* **Excerpt to read**

[Start of Attachment]

The same Auditor-General’s report suggests the National Health Insurance Authority (NHIA) owes 78 health institutions across the country to the tune of GH₵51.4million as at December 31.
This is in contravention of Regulation 38 of the National Health Insurance Regulations, 2004 (L.I.1809), which requires that a claim or payment of health service submitted to the scheme shall be paid within four weeks after receipt of the claim from the health care facility unless there is a legal impediment.
Another major issue the report brought to light is the indebtedness of health institutions to medical suppliers.
In all, about 57 health institutions owe Regional Medical Stores to the tune of GH₵14million for drugs and non-drugs supplied to the various facilities during the year under audit.
Apart from health institutions in the Volta, Ashanti, North East, Central and Bono East Regions, the NHIA owes outstanding claims to some health institutions in the remaining 9 regions.
In an effort to avoid any legal tussles, the report recommended that heads of the institutions should make good the outstanding payables and ensure creditors are paid promptly.
The question to ask is whether the statutory funds have been made available to the NHIA; and if not, this may account for these anomalies. As citizenry, we are gravely concerned that such an important public sector like health is being deprived of crucial funds to enable it play its important national role.
We hope that these revelations will enable the appropriate authorities to realise that health delivery will be seriously impacted if these anomalies are not corrected in the short- to medium-term.
Every year, when the AG’s Department releases his report a lot of infractions are detected – but what’s puzzling is that we appear not to be learning, or even correcting our ways. It makes for sad commentary, but we ought to use these reports to improve governance in our respective institutions.

[End of Attachment]

* **Supplied information**
[Start of Attachment]

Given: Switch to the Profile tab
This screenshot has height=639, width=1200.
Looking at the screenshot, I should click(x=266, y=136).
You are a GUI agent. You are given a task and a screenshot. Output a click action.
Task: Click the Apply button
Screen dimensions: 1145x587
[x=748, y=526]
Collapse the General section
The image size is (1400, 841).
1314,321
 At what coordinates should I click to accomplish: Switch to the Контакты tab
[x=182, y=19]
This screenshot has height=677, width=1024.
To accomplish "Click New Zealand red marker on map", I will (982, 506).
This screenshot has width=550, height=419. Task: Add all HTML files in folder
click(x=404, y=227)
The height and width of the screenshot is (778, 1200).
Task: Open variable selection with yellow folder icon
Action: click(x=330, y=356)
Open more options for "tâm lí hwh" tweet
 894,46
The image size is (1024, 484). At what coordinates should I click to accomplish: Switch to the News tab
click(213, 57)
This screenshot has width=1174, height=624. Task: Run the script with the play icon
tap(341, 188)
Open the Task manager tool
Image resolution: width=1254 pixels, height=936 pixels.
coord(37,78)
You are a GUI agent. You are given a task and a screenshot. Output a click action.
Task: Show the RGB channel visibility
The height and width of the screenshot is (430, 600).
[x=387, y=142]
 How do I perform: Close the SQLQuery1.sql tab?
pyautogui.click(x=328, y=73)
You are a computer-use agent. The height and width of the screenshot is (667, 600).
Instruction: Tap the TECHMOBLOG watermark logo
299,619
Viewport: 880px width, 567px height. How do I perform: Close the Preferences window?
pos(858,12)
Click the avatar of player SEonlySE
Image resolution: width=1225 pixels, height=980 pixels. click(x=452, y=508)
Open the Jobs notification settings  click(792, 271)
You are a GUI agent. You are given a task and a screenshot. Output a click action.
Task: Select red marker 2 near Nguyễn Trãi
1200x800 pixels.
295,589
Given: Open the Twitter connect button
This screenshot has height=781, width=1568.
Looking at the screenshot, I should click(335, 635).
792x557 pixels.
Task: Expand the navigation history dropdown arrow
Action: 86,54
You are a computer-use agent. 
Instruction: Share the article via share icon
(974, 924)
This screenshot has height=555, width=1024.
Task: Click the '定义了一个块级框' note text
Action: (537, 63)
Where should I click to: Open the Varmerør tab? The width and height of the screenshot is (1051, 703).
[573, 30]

[End of Attachment]

* **Work task**
Retype the passage on the Auditor-General's report word for word, starting at "In an effort" and ending at "short- to medium-term.".

* **Solution to this exercise**
In an effort to avoid any legal tussles, the report recommended that heads of the institutions should make good the outstanding payables and ensure creditors are paid promptly.
The question to ask is whether the statutory funds have been made available to the NHIA; and if not, this may account for these anomalies. As citizenry, we are gravely concerned that such an important public sector like health is being deprived of crucial funds to enable it play its important national role.
We hope that these revelations will enable the appropriate authorities to realise that health delivery will be seriously impacted if these anomalies are not corrected in the short- to medium-term.